Find the line holding "Task: Open the Format menu in the Editor" in the entries below. Give it again exactly, along with every line after it up to and including the line holding "Open the feedback".

## EXCERPTED DATA
___
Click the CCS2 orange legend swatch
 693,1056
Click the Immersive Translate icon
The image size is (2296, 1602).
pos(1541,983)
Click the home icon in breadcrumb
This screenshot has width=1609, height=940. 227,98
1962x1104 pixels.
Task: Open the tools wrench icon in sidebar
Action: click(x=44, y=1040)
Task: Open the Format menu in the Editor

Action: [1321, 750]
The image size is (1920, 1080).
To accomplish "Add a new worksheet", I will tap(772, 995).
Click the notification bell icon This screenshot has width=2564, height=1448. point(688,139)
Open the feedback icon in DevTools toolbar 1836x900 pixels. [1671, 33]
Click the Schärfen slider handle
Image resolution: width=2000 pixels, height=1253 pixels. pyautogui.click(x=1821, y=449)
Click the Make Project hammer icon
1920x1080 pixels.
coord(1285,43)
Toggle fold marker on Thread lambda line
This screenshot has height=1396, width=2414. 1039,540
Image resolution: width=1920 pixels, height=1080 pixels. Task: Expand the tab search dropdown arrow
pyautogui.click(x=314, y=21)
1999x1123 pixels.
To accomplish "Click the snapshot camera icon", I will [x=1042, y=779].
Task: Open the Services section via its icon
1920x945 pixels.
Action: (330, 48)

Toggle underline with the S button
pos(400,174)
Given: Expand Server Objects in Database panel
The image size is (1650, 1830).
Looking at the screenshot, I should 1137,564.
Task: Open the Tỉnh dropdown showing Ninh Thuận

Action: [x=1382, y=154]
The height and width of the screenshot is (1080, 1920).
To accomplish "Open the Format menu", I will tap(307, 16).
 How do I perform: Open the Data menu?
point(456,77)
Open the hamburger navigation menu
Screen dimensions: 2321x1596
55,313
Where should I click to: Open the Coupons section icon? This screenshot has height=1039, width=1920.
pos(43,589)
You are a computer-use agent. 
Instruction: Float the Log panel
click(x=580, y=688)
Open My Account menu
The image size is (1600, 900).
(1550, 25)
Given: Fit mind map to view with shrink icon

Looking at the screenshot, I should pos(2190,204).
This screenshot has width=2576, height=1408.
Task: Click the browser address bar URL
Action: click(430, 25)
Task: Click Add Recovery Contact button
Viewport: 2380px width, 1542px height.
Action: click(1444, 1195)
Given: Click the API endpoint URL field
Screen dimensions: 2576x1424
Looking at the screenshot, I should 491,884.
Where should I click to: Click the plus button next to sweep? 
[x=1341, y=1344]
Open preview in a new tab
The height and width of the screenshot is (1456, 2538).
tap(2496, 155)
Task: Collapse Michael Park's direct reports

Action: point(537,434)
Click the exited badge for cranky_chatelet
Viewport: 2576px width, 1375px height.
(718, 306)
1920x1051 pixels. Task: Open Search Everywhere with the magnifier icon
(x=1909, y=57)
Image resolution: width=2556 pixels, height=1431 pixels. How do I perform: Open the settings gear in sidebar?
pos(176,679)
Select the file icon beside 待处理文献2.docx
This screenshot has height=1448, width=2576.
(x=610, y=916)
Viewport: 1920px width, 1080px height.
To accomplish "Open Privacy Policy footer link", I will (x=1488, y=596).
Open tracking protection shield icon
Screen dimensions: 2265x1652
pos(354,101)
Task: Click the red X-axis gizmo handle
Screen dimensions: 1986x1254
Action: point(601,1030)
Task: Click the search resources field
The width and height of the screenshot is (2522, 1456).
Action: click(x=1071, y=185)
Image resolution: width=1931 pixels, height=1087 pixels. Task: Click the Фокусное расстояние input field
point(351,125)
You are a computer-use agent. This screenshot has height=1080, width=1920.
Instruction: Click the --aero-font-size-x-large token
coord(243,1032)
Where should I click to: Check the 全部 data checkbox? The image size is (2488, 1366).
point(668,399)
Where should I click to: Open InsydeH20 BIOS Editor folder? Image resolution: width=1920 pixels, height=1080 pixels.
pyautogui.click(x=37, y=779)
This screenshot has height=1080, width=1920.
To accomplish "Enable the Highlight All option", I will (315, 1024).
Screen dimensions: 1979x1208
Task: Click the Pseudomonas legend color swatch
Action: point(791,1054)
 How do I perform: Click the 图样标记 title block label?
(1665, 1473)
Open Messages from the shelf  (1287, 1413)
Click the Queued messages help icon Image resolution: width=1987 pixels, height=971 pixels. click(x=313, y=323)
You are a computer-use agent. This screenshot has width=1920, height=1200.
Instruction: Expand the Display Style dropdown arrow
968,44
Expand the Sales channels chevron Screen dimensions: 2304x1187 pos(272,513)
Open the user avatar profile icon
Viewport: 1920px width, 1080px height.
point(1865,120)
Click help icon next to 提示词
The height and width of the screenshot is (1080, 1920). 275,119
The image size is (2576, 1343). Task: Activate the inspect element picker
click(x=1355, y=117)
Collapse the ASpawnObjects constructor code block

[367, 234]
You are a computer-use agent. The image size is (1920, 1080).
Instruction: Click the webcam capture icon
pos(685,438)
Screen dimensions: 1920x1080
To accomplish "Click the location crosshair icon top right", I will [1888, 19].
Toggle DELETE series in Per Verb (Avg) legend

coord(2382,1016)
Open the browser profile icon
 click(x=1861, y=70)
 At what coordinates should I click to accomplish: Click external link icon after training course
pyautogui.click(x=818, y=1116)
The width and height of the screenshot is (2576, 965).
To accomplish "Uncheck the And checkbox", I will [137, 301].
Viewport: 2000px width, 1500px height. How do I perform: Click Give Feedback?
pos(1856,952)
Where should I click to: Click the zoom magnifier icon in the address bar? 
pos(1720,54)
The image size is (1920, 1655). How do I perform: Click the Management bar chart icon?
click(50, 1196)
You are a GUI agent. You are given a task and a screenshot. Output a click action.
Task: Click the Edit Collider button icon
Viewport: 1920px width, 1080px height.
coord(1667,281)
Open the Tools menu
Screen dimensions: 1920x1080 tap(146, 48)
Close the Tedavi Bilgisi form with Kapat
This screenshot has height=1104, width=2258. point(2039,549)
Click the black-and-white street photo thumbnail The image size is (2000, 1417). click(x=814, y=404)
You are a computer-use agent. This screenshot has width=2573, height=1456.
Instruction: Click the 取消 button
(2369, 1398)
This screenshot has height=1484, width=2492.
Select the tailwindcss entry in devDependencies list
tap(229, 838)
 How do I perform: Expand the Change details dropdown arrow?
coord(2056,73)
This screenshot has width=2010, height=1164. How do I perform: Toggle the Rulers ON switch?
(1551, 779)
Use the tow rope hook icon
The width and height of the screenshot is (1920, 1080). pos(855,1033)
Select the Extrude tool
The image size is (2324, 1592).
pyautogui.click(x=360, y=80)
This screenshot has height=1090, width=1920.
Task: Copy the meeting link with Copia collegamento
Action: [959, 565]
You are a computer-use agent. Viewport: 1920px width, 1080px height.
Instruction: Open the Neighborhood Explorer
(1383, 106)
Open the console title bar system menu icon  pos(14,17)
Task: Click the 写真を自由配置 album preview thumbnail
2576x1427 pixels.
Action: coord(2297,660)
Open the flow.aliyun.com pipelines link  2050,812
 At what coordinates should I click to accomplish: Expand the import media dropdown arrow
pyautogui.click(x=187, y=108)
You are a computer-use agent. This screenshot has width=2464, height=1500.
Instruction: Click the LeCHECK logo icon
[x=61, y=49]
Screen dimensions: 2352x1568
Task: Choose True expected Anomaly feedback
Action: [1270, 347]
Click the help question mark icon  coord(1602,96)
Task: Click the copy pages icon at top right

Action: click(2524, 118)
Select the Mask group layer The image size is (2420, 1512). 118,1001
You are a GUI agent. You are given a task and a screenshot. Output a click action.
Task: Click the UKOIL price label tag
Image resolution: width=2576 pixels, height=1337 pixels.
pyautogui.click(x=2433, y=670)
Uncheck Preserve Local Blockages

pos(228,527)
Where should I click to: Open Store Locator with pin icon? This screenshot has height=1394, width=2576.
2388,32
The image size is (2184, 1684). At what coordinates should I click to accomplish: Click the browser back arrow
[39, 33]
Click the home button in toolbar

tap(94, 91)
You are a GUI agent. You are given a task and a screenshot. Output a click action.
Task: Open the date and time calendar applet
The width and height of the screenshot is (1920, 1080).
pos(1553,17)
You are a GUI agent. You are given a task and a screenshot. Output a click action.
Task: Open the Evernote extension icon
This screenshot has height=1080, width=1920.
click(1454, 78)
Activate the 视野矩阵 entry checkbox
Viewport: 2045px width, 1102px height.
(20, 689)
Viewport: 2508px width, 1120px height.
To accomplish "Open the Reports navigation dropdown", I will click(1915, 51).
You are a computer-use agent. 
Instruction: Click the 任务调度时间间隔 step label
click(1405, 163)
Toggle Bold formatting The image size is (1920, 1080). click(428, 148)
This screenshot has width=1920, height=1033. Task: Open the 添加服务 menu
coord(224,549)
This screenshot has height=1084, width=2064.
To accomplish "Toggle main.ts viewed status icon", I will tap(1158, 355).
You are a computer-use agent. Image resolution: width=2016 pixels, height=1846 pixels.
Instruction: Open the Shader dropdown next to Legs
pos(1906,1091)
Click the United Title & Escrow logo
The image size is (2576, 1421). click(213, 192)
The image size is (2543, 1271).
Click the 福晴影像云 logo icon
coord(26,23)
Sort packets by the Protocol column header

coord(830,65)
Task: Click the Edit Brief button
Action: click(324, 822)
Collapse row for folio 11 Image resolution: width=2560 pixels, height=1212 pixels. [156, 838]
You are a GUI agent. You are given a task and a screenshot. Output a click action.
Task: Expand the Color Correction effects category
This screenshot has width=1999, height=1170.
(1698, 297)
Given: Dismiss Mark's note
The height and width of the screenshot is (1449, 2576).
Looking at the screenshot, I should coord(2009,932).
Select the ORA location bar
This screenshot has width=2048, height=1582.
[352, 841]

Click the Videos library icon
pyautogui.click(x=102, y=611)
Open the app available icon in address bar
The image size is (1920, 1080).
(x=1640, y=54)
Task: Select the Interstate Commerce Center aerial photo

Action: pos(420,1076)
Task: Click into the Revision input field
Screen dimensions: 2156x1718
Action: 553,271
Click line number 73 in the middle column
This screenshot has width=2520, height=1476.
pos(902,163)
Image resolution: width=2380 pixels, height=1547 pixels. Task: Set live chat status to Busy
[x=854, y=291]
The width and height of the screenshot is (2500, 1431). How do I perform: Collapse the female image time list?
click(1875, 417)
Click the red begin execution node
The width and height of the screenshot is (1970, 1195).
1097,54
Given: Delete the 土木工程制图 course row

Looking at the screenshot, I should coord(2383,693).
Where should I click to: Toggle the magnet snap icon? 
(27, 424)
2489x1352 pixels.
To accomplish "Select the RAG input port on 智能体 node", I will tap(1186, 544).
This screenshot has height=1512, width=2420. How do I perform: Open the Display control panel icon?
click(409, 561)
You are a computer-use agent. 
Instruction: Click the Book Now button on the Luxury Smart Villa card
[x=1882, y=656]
___
## REPLY TO THE TASK
Task: Open the Format menu in the Editor

Action: [1321, 750]
The image size is (1920, 1080).
To accomplish "Add a new worksheet", I will tap(772, 995).
Click the notification bell icon This screenshot has width=2564, height=1448. point(688,139)
Open the feedback icon in DevTools toolbar 1836x900 pixels. [1671, 33]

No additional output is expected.